The Porch on Windy Hill (c) Ben Hider
Theater: The Porch on Windy Hill
At Urban Stages
After a successful run in the fall, Urban Stages’ production of the musical play The Porch on Windy Hill has returned for an extended run this winter, and if anything can melt the NYC deep freeze, it’s the trio of Tora Nogami Alexander, Morgan Morse and David M. Lutken performing traditional American folk songs between family dramas. Mira (Alexander), a young violinist in New York City, unexpectedly reunites with her estranged grandfather Edgar (Lutken) during an East Coast road trip through folk music landmarks with her historian boyfriend Beck (Morse). When she was a child, Mira had a loving relationship with her grandparents until an incident surrounding the fact that she’s biracial (her white mother is Edgar’s daughter, and her father is Korean) caused a family rift.

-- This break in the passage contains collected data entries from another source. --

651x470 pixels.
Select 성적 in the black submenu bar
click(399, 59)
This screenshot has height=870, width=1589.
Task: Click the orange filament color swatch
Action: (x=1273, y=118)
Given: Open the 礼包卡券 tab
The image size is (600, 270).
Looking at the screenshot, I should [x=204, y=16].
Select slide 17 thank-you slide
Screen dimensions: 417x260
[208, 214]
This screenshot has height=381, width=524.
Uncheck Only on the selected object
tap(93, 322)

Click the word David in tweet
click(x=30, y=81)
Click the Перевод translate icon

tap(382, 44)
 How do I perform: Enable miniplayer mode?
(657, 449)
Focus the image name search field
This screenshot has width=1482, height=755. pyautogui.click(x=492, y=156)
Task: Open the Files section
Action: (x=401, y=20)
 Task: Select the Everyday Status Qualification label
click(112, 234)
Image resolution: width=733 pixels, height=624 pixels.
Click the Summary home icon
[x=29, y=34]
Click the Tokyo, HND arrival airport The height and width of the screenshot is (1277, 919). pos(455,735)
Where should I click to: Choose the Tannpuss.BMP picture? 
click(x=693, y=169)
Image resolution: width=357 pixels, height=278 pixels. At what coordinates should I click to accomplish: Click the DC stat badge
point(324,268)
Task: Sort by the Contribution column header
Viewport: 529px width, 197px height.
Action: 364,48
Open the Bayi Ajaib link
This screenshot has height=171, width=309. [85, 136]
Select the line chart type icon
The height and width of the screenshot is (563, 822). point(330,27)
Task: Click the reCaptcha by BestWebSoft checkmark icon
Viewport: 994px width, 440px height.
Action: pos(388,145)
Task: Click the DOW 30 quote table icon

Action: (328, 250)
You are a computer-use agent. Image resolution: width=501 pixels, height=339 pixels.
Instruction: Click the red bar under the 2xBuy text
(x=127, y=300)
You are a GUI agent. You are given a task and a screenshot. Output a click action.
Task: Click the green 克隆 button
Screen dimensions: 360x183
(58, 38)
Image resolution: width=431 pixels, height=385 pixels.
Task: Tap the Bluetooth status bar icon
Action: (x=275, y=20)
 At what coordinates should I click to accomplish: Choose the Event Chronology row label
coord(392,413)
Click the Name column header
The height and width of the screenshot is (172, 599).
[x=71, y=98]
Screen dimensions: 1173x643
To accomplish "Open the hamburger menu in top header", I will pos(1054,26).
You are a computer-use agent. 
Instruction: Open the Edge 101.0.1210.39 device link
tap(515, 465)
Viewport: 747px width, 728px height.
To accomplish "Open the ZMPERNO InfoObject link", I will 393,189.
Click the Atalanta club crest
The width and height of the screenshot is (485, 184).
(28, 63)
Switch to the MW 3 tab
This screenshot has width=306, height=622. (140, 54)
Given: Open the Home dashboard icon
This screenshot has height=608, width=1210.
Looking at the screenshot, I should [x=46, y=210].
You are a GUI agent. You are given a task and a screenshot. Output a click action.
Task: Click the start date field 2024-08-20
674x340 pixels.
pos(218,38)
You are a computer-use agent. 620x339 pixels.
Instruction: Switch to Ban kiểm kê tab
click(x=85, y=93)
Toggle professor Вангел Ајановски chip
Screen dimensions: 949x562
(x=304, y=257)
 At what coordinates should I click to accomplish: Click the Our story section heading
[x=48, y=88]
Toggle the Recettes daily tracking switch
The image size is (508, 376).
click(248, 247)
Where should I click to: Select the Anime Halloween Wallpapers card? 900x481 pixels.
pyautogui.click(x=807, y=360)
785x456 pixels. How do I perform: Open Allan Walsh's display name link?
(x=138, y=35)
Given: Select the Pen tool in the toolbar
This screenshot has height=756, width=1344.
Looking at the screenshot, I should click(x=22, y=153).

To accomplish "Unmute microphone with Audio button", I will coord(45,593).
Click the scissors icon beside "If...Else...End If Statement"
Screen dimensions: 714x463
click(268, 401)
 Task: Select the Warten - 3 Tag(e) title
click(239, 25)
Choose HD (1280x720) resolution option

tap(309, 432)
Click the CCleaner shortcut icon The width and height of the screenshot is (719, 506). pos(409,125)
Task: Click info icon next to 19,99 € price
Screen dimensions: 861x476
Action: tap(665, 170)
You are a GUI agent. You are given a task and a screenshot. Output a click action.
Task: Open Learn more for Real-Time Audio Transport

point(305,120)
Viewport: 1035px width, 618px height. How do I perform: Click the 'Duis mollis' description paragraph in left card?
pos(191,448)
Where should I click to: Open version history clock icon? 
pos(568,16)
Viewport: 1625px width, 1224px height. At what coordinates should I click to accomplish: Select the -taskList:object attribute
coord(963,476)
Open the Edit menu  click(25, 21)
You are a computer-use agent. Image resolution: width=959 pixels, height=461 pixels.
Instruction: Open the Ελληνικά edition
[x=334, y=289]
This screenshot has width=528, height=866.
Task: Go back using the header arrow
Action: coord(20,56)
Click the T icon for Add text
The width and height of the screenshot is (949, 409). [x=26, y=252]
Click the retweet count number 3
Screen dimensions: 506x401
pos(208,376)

So, at this uneasy reunion, which takes place during the COVID pandemic, Edgar’s olive branch arrives in the form of folk music, picking at his guitar, banjo and anything else he can find on the titular porch on Windy Hill, North Carolina. This pleases Beck who gets to ask Edgar about all the legendary musicians he had worked with and starts to jam with him on songs like “Little Old Log Cabin in the Lane” and “Bill Cheatham.” Soon enough, Mira enters the hootenanny, trying to classical up the joint with her violin, which turns into a fiddle with each new song Edgar plays, including a sea shanty (remember those popular pandemic-era memes). This is just pure fun. Lutkin and Morse are also the co-authors of the play with Lisa Helmi Johanson (the original Mira) and director Sherry Stregack. Their script surrounds the pre-existing music and sort of follows predictable narrative beats, with resentment bubbling up at the moment when the music stops and drama is needed. There’s even a drunken evening where lips are loosened and secrets are told. But the themes of racism and otherness is cleverly woven in with the Americana of the music. The actors are also all expert musicians, and they provide a toe-tapping, infectious good night at the theater.